Medici di famiglia della ASL di Chieti: flash mob e restituzione simbolica dei camici

Medici di famiglia della ASL di Chieti: flash mob e restituzione simbolica dei camici
23 Set 2025

CHIETI, 22 settembre – I medici di famiglia della Asl di Chieti scendono in campo per difendere il diritto alle cure e la dignità della professione. Oggi, martedì 23 settembre, alle ore 10.30, negli uffici dell’azienda sanitaria, hanno dato vita a un flash mob di solidarietà, nel corso del quale restituivano simbolicamente i propri camici alla direzione strategica.

E’ una protesta contro l’ennesima convocazione da parte della Asl, che ha chiamato oltre la metà dei medici della provincia a rispondere di presunti errori prescrittivi risalenti al 2023: torna all’attacco a distanza di due anni nonostante, dopo un accordo raggiunto, i dati abbiano mostrato un miglioramento significativo grazie alla collaborazione basata sulla formazione e sul confronto tra medicina generale e servizio farmaceutico territoriale.

«Siamo diventati il salvadanaio dell’azienda sanitaria – dichiara la segretaria provinciale Fimmg, Mariapaola Di Sebastiano –. Ai medici di famiglia viene chiesto di curare i bilanci aziendali e non i pazienti. Questo clima di continue contestazioni e decurtazioni rende sempre più difficile lavorare con serenità e mantenere un rapporto di fiducia con chi assistiamo quotidianamente».

Secondo Fimmg, i medici sono ormai sottoposti a una pressione costante: ogni giorno ricevono Pec con contestazioni per una prescrizione, una scatola di farmaco in più, una priorità non riconosciuta o un vaccino somministrato. «A fine mese – continua Di Sebastiano – iniziano a comparire i segni meno sul cedolino, il malcontento cresce e la professione diventa sempre meno attrattiva per i giovani, che si allontanano dalla medicina generale».
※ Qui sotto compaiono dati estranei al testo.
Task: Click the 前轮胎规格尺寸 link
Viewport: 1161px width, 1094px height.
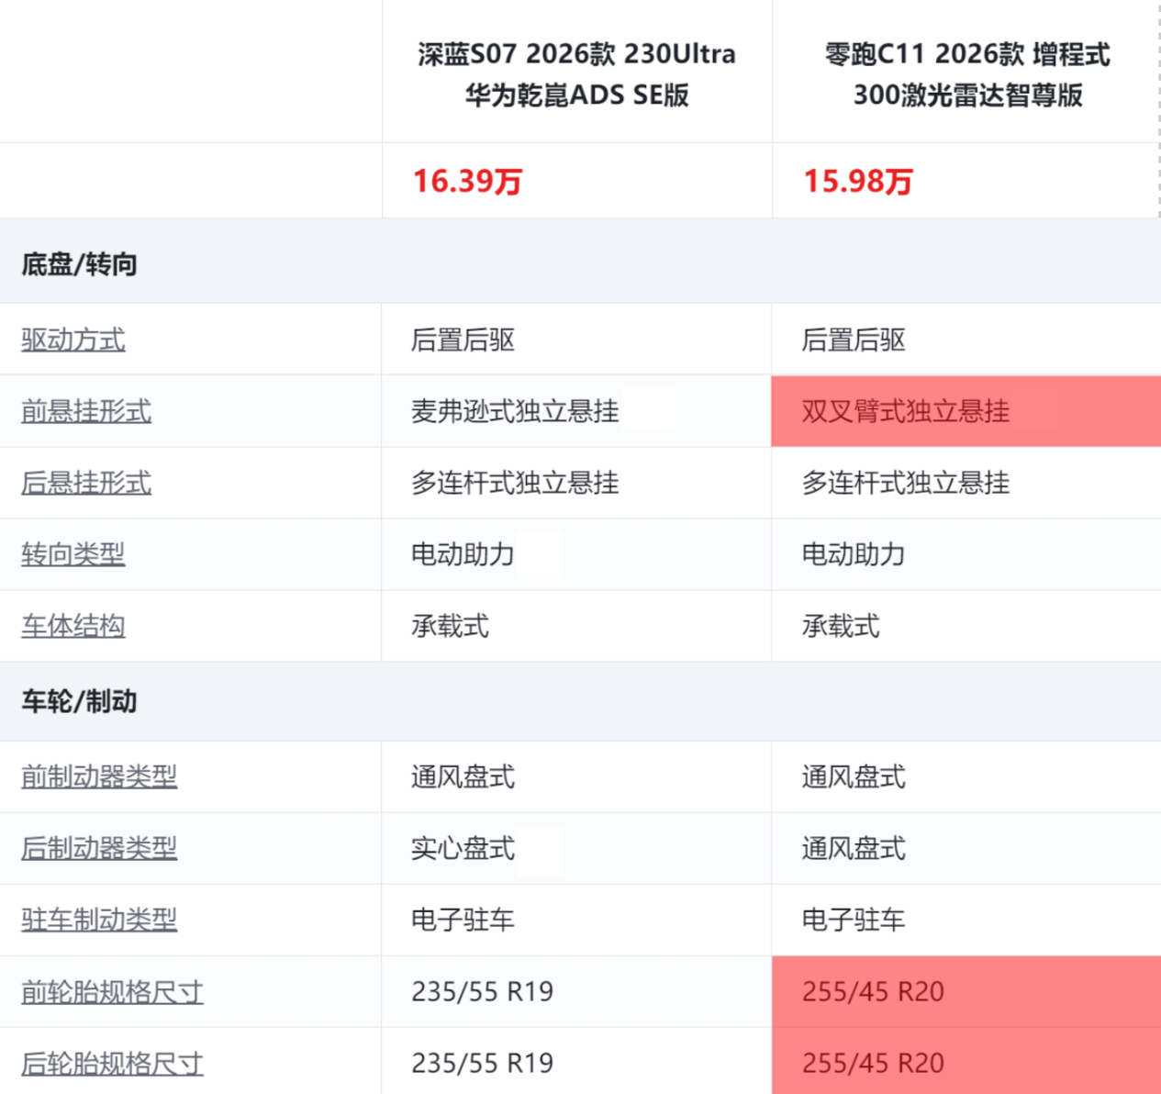Action: [x=112, y=992]
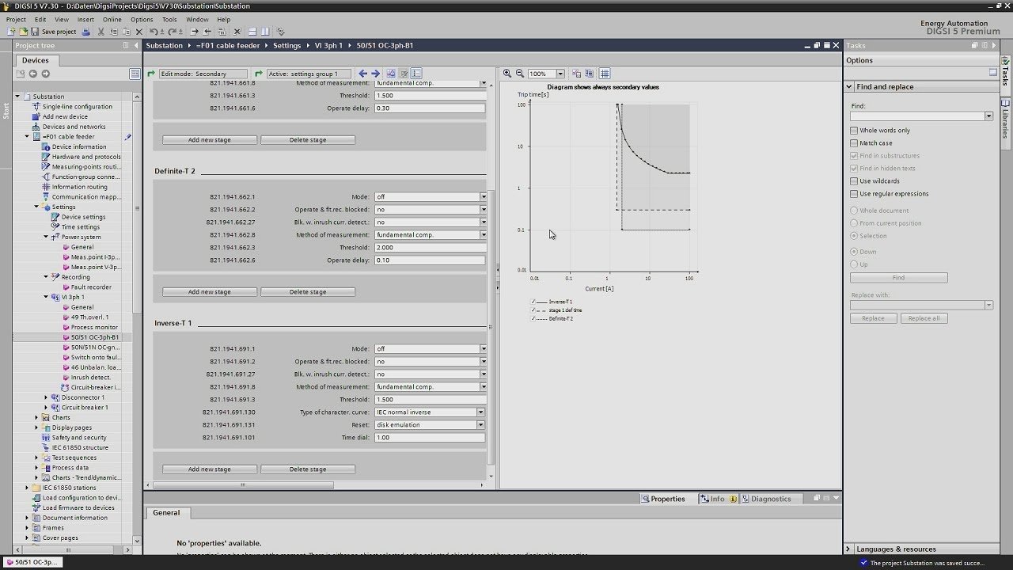This screenshot has height=570, width=1013.
Task: Toggle the diagram grid icon
Action: click(605, 74)
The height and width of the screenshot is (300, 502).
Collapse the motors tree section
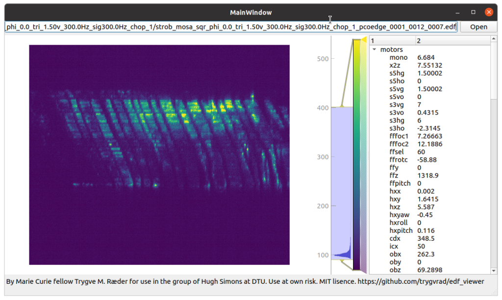374,49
  Durante il flash mob i medici, in silenzio e con senso civile, hanno riconsegnato i camici: un gesto simbolico per dire che la Asl di Chieti, più che luogo di cura, è diventata un luogo in cui è sempre più difficile essere medici.

  «Ci scusiamo con i pazienti per i disagi che potranno subire – conclude Di Sebastiano – ma questa battaglia la combattiamo anche per loro: per difendere il Servizio sanitario nazionale e il diritto universale alle cure. Se non torneranno serenità e fiducia reciproca, saremo costretti a un autunno caldo di scioperi e manifestazioni. In quel caso, siamo certi che i pazienti saranno al nostro fianco».